Montage Une : Laurent Rullier pour Basket Rétro

Il aurait eu 65 ans le 18 septembre. De la grande équipe des Celtics des années 80, il est le quatrième mousquetaire après Bird, McHale et Parish. Respecté par les puristes du jeu, il est moins connu du grand public que l’axe 3-4-5 des Verts mais sans aucun doute le ciment du 5 majeur.

UNE JEUNESSE CALIFORNIENNE

Difficile d’imaginer que Dennis Johnson, né en 1954 et tellement associé à Boston et la Côte Est, est originaire de Californie, tout comme Paul Pierce, autre Celtic célèbre. Il est le 8e enfant d’une fratrie de 16. Tout jeune, Dennis est plutôt attiré par le baseball et les Dodgers qu’il va voir en famille et, devenu lycéen, n’ayant pas encore eu de poussée de croissance, il joue peu sur les parquets de la Dominguez High School. Ayant enfin atteint sa taille adulte, cet athlète d’1m93 et 83kgs est repéré jouant avec ses frères sur les playgrounds de Summer League à San Pedro par Jim White, coach du Los Angeles Harbour College, un Junior Collège. Dennis Johnson y obtient une bourse d’études et y joue deux saisons. Des statistiques flatteuses mais un caractère indiscipliné font que les propositions ne se bousculent pas pour rejoindre le cursus NCAA. Il reçoit quand même une proposition de l’université de Pepperdine coachée par Gary Colson qui se souvient:

« Nous l’avons recruté alors que personne ne le voulait vraiment et voir désormais son maillot accroché au plafond du TD Garden rend son histoire spéciale comme un conte de Cendrillon. »

Johnson effectue une saison qui ne manque pas de sel à Pepperdine avec des statistiques de 15,7 points, 5,8 rebonds et 2,4 passes décisives de moyenne en 27 rencontres. L’arrière au caractère bien trempé et les Waves, surnom des joueurs, surfent jusqu’au tournoi final NCAA où la vague se brise au second tour face à UCLA.

Dennis devance d’une année son entrée en NBA et s’inscrit à la draft 1976. Ses parents se séparant et la maison familiale ayant brûlé, il répond aux sirènes de la ligue et d’un contrat professionnel. Gary Colson le conseille dans cette direction. Il est drafté au deuxième tour, 29e choix au total par les Supersonics. Il est à noter que Robert Parish, son futur coéquipier à Boston est lui drafté en 8e position par Golden State. Son premier achat ? Une maison pour sa maman. Un cœur tendre finalement ce Dennis.

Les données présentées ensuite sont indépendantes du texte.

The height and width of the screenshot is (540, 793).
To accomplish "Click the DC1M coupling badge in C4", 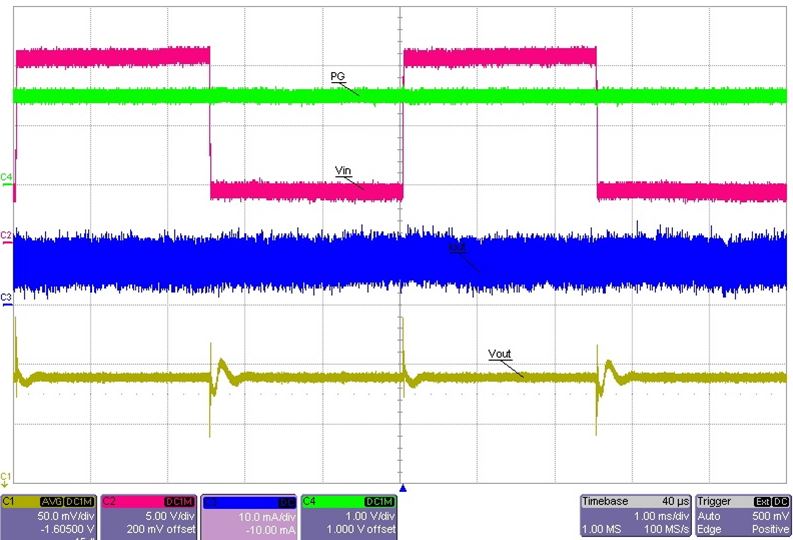I will click(379, 502).
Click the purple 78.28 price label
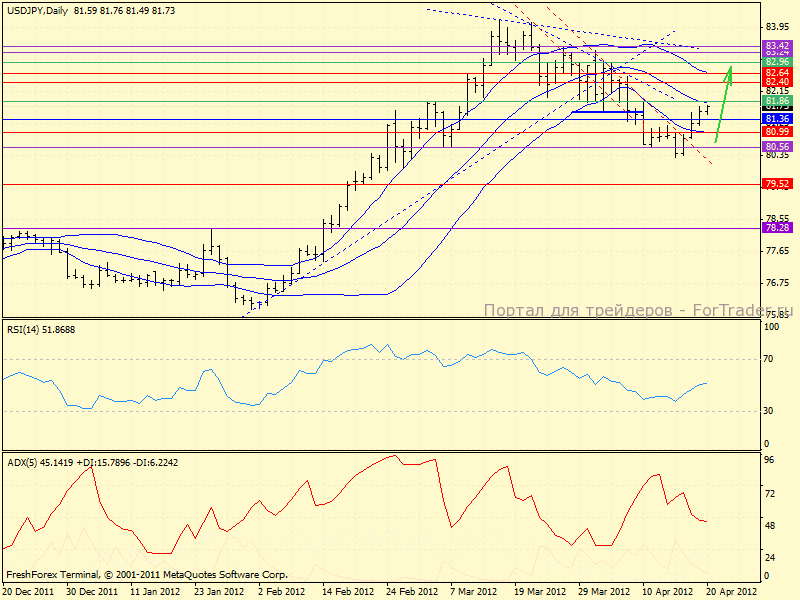 click(x=778, y=228)
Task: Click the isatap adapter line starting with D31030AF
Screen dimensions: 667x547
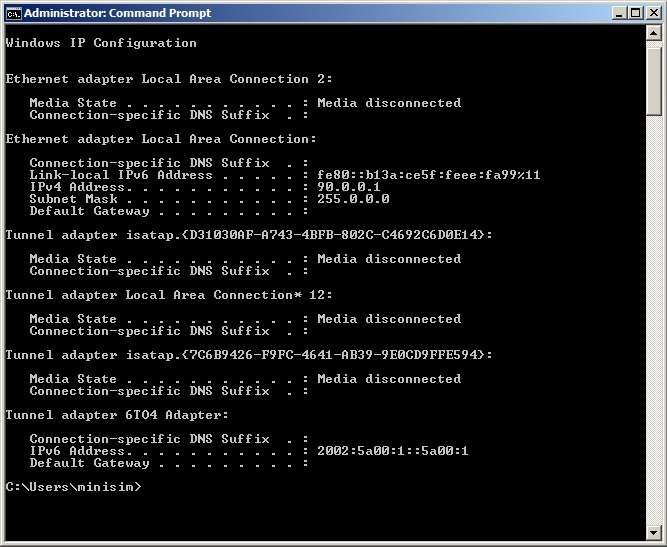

Il reste 4 saisons à Seattle à partir d’octobre 1976. Sa première année sous les ordres de la légende Bill Russell, qui quittera la franchise à l’issue de la saison, est la seule de sa carrière sans participation aux playoffs avec un bilan de 42v/40d. Dennis Johnson est un joueur athlétique occupant le poste de shooting guard. La deuxième année commence mal d’un point de vue des résultats mais l’arrivée en cours de saison de l’entraîneur Lenny Wilkens, bien connu dans la ville de l’Etat de Washington, booste l’équipe vers un bilan de 47v/35D qui la qualifie pour les playoffs. Les Sonics atteignent même à la surprise générale la finale face aux Bullets de Washington d’Elvin Hayes, Bob Dandridge et Wes Unseld. La série est disputée et se termine au game 7. Dennis Johnson réalise au cours de cette dernière rencontre une des pires performances de l’histoire des Finals avec un catastrophiques 0 sur 14 aux shoot. Sur les cendres de ce couac va peut être naître la clutchitude souvent associée à Dennis Johnson.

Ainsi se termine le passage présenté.